* To-do list
- A) Transcribe the bond selloff text between "On Wednesday morning, the" and "administration will appeal.)", inclusive.
- B) Answer these questions using the bond selloff text:
(i) What median loss did global government bonds with maturities over 10 years suffer in September over the last decade?
(ii) What level did the 30-year US Treasury yield briefly top on Wednesday morning?
(iii) The yield on 30-year U.K. bonds reached its highest level since which year?

* Text section
________________
That’s because the ninth month of the year is the worst month for longer-dated bonds: In the last decade, global government bonds with maturities over 10 years suffered a median loss of 2% in September, according to data compiled by Bloomberg. Unique in 2025 is that markets attempted a speed run, with a global rout in sovereign debt hitting this week before the NFL even kicked off its first regular season game. That’s in part because there are bigger concerns at play.

It’s the Economy, Stupid

On Wednesday morning, the 30-year US Treasury yield briefly topped 5%, long seen as a key psychological threshold, for the first time since July. While a federal appeals court ruling that most of President Donald Trump’s tariffs on foreign countries are illegal added uncertainty around future government revenue, analysts at ING said it’s simpler than that. (Trump said his administration will appeal.)

In a note Tuesday, they “firmly” declared this week’s bond selloff “had very little to do with tariff ‘uncertainty’” and was driven by a “mix of fiscal concerns.” The mix can be neatly summed up as fears that governments are borrowing too much plus stubborn, higher inflation. These factors render long-term bonds riskier, making it more expensive for governments to borrow. Hence, the yield on 30-year U.K. bonds hitting the highest level since 1998 on Tuesday, with all eyes on whether a forthcoming budget can plug a multibillion-pound hole in public finances. Hence, the yield on French 30-year bonds holding at its highest since 2008 on Wednesday, with Prime Minister François Bayrou’s government on the verge of collapsing over his plans to slash soaring deficits. Japan’s 30-year bond surged to a record high on Wednesday, and 30-year German Bunds joined the selloff with a 14-year-high yield. The reasons to care are simple:

  • Higher, longer-term yields put upward pressure on mortgages, car loans, credit card rates and other debt, tightening a vice grip on households and businesses, with the stress rippling out to the broader economy.
________________
* Raw data
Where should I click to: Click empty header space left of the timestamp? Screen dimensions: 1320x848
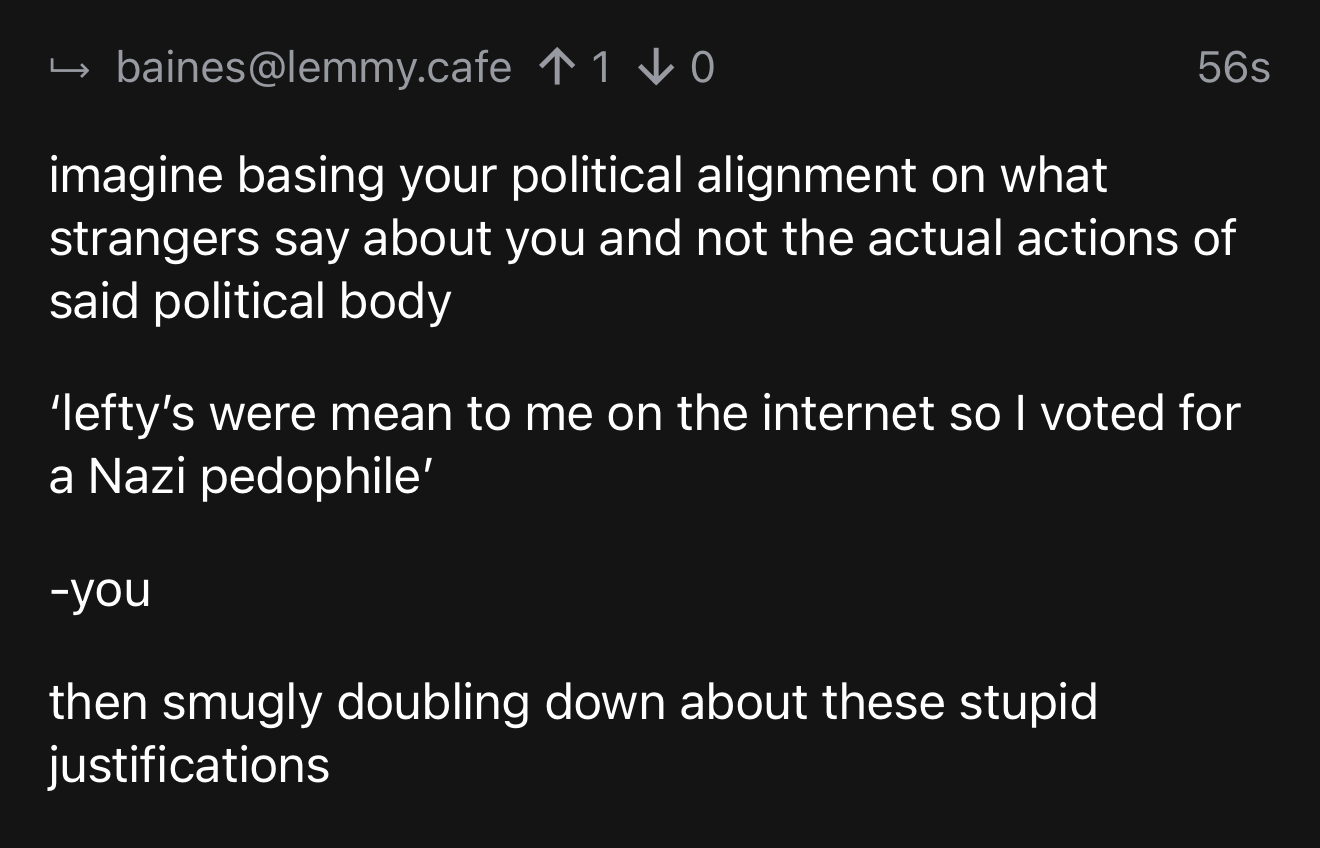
________________
* Answers to each task
- A)
On Wednesday morning, the 30-year US Treasury yield briefly topped 5%, long seen as a key psychological threshold, for the first time since July. While a federal appeals court ruling that most of President Donald Trump’s tariffs on foreign countries are illegal added uncertainty around future government revenue, analysts at ING said it’s simpler than that. (Trump said his administration will appeal.)

- B)
(i) A median loss of 2%
(ii) 5%
(iii) 1998